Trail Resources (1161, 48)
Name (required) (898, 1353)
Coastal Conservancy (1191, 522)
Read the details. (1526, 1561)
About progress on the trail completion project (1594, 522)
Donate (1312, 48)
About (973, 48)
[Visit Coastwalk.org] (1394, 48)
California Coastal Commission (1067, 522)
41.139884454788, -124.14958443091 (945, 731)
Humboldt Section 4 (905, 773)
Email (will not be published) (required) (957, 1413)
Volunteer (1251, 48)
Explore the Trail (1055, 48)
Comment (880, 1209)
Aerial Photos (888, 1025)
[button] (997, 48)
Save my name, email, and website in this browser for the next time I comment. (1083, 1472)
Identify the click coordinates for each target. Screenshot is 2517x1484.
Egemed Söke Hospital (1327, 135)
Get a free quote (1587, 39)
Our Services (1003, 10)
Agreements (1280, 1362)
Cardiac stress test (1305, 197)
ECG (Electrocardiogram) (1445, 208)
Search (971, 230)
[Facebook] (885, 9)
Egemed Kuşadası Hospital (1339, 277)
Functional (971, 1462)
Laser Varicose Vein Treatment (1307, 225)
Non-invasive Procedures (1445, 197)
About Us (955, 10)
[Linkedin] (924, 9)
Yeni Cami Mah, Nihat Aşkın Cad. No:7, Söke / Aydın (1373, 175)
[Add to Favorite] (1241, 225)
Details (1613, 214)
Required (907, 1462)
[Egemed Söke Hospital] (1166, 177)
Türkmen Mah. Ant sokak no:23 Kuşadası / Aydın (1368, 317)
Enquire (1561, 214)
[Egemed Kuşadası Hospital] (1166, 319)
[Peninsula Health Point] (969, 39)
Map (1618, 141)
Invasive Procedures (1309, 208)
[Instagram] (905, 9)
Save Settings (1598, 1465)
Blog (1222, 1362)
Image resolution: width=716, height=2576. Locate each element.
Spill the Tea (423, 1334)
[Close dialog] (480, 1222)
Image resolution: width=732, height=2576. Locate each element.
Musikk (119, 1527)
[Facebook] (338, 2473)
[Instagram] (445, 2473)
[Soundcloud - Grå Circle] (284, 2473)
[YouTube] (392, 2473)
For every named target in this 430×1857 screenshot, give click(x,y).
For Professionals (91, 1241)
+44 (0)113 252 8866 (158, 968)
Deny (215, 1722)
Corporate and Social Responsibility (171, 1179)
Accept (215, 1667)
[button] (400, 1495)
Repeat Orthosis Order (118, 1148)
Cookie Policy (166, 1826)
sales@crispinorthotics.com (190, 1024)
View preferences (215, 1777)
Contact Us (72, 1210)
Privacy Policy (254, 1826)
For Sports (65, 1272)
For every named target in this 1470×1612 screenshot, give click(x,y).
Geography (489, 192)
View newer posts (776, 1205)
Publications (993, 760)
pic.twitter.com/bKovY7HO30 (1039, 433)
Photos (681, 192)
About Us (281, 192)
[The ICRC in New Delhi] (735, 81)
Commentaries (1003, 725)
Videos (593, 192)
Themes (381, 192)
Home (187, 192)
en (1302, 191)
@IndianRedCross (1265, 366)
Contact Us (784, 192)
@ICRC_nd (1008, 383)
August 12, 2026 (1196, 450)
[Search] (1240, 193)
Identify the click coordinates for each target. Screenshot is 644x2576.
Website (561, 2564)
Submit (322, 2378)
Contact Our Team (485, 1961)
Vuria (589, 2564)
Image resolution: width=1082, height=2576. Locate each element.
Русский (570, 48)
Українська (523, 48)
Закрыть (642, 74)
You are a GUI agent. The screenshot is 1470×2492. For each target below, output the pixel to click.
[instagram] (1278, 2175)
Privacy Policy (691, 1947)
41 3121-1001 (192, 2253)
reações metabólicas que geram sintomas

- **THE TASK**
Every line above that has the string "Image" needs to be copied.

- **RESULT OF THIS TASK**
Image resolution: width=716, height=2576. Locate each element.
Image resolution: width=732, height=2576. Locate each element.
Image resolution: width=1082, height=2576. Locate each element.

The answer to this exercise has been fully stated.